Some types of tumour are more likely than others to recur after surgical removal, and there is evidence indicating that processes triggered by surgery itself stimulate recurrence. However, the reasons why certain tumours recur more often than others are unclear. Human epidermal receptor 2 (HER2) is expressed in 20–25% of breast carcinomas, and these tumours show a high frequency of recurrence. In the August issue of The Lancet, Sylvie Ménard and colleagues investigate the effects of surgery on proliferation of HER2-expressing breast carcinomas, and conclude that the release of specific growth factors triggered by surgery causes the high level of recurrence of these tumours.

The authors showed that overexpression of HER2 correlates with an increased number of proliferative cells in residual tumour tissue that remains after surgery. They also showed a similar effect in vitro by incubating breast-carcinoma cell lines with wound-drainage fluid obtained from patients with breast cancer after surgery. In these experiments, cells that overexpress HER2 showed higher levels of proliferation than other breast-carcinoma lines. Importantly, serum samples taken after surgery stimulated higher levels of proliferation in HER2-expressing cells than samples from the same patients taken before surgery, indicating that processes triggered during surgery cause the HER2-dependent increase in proliferation.

Growth factors are prime candidates for substances released after surgery that might trigger cell proliferation, and Ménard and colleagues found increased levels of epidermal growth factor (EGF)-like growth factors in serum samples taken after removal of breast carcinomas. Antibodies targeted against two of these molecules, transforming growth factor-α and heparin-binding EGF, which are released during wound healing, decreased the proliferative effect of drainage fluid on HER2-expressing cells by up to 50%. This indicates that cellular damage incurred during surgery might trigger growth-factor release and therefore induce proliferation through HER2. In support of this, the authors showed a correlation between the amount of tissue damage after surgery and both the levels of EGF-like factors present in serum and the level of drainage-fluid-induced proliferation.
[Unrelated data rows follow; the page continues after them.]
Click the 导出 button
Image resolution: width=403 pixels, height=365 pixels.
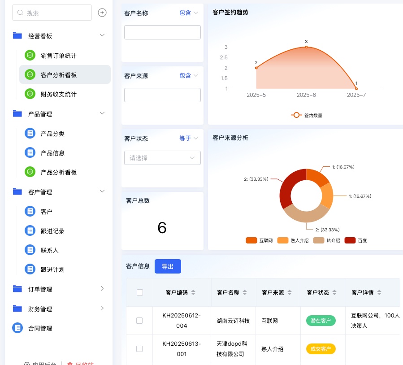(168, 266)
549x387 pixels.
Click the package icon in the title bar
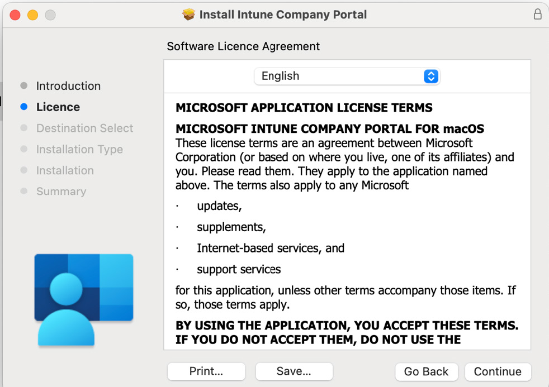click(x=188, y=15)
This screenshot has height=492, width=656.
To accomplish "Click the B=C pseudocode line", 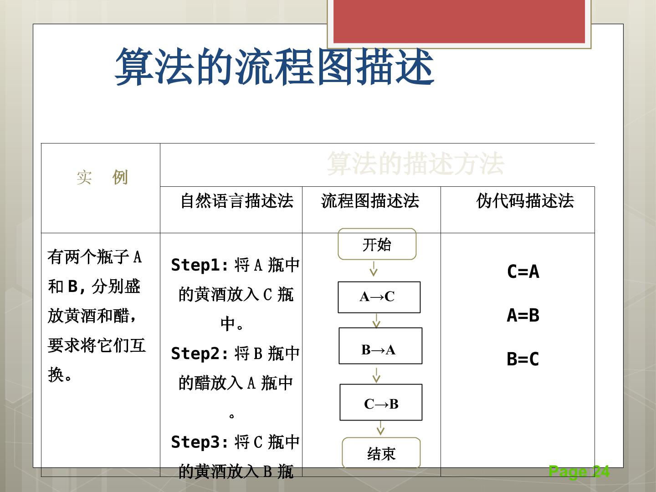I will pos(523,359).

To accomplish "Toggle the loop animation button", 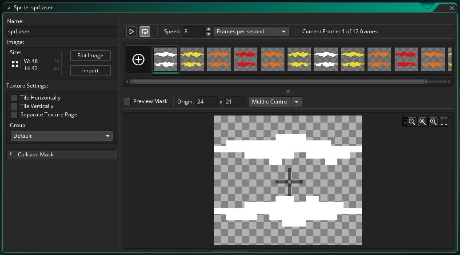I will click(145, 32).
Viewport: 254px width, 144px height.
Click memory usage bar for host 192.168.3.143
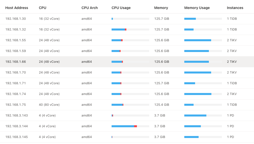[x=203, y=116]
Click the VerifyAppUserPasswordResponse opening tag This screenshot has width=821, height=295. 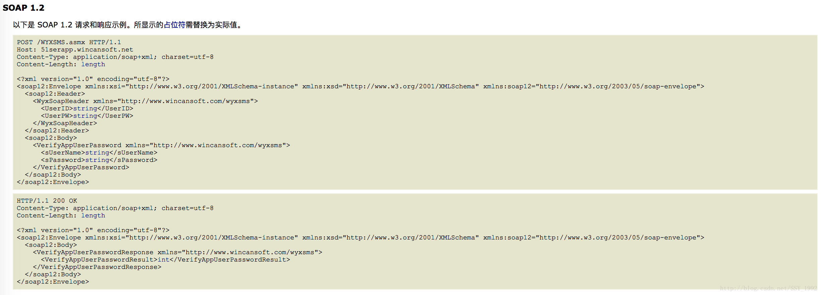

Trastuzumab, an antibody against HER2, is already used to treat patients with HER2-expressing breast carcinomas. Ménard and colleagues investigated the potential to use this drug to inhibit the proliferation of HER2-expressing cells after surgery, and saw a decrease in proliferation when trastuzumab was added to cells one day before the addition of drainage fluid. This indicates that treatment of patients with HER2-expressing breast carcinomas with trastuzumab before surgery might be an effective way of minimizing the recurrence of this type of tumour.